Among the items on display in the Peterson Gallery and Munger Rotunda, Green Library, are sculptures from the Buckminster Fuller “tensegrity” museum series; lab notes, site photographs, video, and correspondence from the Harrison Studio’s ecologically-based installations in Europe and California; handwritten code and computer-generated alphabets from Donald Knuth’s 1977 work in digital typography; and pen-and-ink story boards and film clips from Lynn Hershman Leeson’sConceiving Ada. Materials from the Kepes archive include experimental photographs, publications, and book cover designs by him, as well as interview footage. Max Mathews’ work in computer music is represented through audio recordings and correspondence related to his development of the electronic violin and the “MUSIC” computer program. Also represented are Arthur Benade’s notes from his research on the acoustical properties of the clarinet, and Rich Gold’s marker-on-paper musings from his pioneering artist-in-residency at Xerox’s Palo Alto Research Center (PARC).
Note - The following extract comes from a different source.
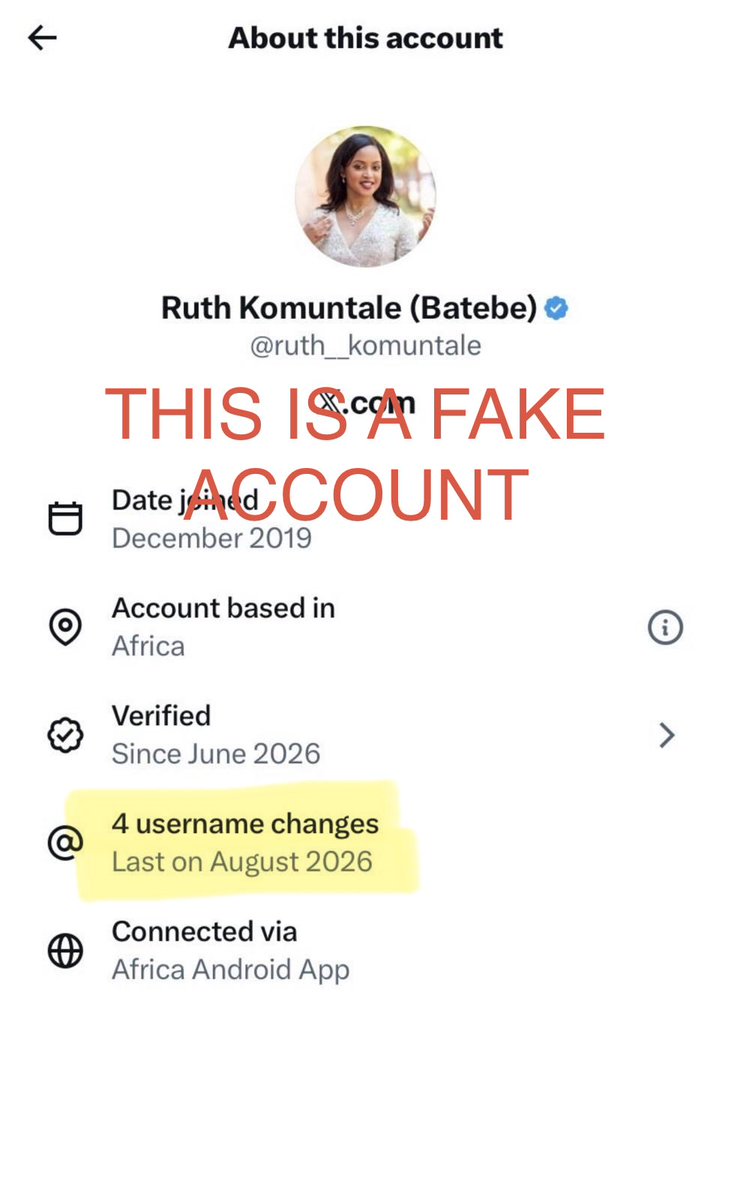Open the info icon for Account based in
The image size is (731, 1200).
click(665, 627)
Selections from the recently acquired archive of mathematician Benoit Mandelbrot focus on his work with fractals, and include pigment prints and correspondence by visual artists whose work was inspired by his computer-generated drawings.
Art meets Technology is co-curated by Stanford University librarians Peter Blank and Anna Fishaut, Art and Architecture Library; Henry Lowood, Humanities and Social Sciences Group; Jerry McBride and Mimi Tashiro, Music Library; and Roberto Trujillo and Becky Fischbach, Department of Special Collections and University Archives.
A November 6, 2013, symposium will engage the Humanities, Science, and Engineering communities in a discussion of innovation and interdisciplinary research, with a focus on the arts and technology.
The exhibit and symposium are presented by the Stanford University Libraries with generous support from the Stanford Arts Institute.